▸ Assignment: Every record that follows must be returned word for word.

▸ Task material:

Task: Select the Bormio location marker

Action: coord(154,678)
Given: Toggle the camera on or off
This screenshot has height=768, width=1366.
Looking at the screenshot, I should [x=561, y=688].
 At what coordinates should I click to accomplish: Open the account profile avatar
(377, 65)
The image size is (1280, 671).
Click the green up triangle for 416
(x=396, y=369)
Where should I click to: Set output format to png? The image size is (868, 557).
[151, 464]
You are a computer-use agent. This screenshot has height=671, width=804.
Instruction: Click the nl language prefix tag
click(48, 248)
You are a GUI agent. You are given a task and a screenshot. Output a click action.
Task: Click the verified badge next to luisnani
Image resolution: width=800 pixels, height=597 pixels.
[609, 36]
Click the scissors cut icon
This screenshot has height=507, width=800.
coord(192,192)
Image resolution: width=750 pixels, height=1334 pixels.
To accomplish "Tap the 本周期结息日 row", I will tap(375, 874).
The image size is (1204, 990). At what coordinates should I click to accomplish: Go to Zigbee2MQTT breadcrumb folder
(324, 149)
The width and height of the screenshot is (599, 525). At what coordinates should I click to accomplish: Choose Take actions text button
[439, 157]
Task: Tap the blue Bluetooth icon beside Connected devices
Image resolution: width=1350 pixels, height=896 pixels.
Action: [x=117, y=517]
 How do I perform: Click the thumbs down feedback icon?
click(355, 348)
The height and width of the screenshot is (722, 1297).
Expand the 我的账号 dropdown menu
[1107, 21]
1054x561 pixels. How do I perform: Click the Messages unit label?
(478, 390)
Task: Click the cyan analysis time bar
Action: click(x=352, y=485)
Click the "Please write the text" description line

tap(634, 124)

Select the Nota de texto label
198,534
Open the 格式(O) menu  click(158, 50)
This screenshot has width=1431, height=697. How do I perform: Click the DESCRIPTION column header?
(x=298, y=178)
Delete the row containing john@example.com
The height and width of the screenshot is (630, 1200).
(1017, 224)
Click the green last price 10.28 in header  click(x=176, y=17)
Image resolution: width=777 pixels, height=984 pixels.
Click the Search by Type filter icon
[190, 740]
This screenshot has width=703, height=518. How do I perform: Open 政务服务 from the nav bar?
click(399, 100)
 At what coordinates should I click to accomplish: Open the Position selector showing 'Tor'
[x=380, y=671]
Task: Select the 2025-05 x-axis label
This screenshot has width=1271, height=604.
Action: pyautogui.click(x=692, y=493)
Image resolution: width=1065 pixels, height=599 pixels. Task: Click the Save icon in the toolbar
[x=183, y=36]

▸ Response:
Task: Select the Bormio location marker

Action: coord(154,678)
Given: Toggle the camera on or off
This screenshot has height=768, width=1366.
Looking at the screenshot, I should [x=561, y=688].
 At what coordinates should I click to accomplish: Open the account profile avatar
(377, 65)
The image size is (1280, 671).
Click the green up triangle for 416
(x=396, y=369)
Where should I click to: Set output format to png? The image size is (868, 557).
[151, 464]
You are a computer-use agent. This screenshot has height=671, width=804.
Instruction: Click the nl language prefix tag
click(48, 248)
You are a GUI agent. You are given a task and a screenshot. Output a click action.
Task: Click the verified badge next to luisnani
Image resolution: width=800 pixels, height=597 pixels.
[609, 36]
Click the scissors cut icon
This screenshot has height=507, width=800.
coord(192,192)
Image resolution: width=750 pixels, height=1334 pixels.
To accomplish "Tap the 本周期结息日 row", I will tap(375, 874).
The image size is (1204, 990). At what coordinates should I click to accomplish: Go to Zigbee2MQTT breadcrumb folder
(324, 149)
The width and height of the screenshot is (599, 525). At what coordinates should I click to accomplish: Choose Take actions text button
[439, 157]
Task: Tap the blue Bluetooth icon beside Connected devices
Image resolution: width=1350 pixels, height=896 pixels.
Action: [x=117, y=517]
 How do I perform: Click the thumbs down feedback icon?
click(355, 348)
The height and width of the screenshot is (722, 1297).
Expand the 我的账号 dropdown menu
[1107, 21]
1054x561 pixels. How do I perform: Click the Messages unit label?
(478, 390)
Task: Click the cyan analysis time bar
Action: click(x=352, y=485)
Click the "Please write the text" description line

tap(634, 124)

Select the Nota de texto label
198,534
Open the 格式(O) menu  click(158, 50)
This screenshot has width=1431, height=697. How do I perform: Click the DESCRIPTION column header?
(x=298, y=178)
Delete the row containing john@example.com
The height and width of the screenshot is (630, 1200).
(1017, 224)
Click the green last price 10.28 in header  click(x=176, y=17)
Image resolution: width=777 pixels, height=984 pixels.
Click the Search by Type filter icon
[190, 740]
This screenshot has width=703, height=518. How do I perform: Open 政务服务 from the nav bar?
click(399, 100)
 At what coordinates should I click to accomplish: Open the Position selector showing 'Tor'
[x=380, y=671]
Task: Select the 2025-05 x-axis label
This screenshot has width=1271, height=604.
Action: pyautogui.click(x=692, y=493)
Image resolution: width=1065 pixels, height=599 pixels. Task: Click the Save icon in the toolbar
[x=183, y=36]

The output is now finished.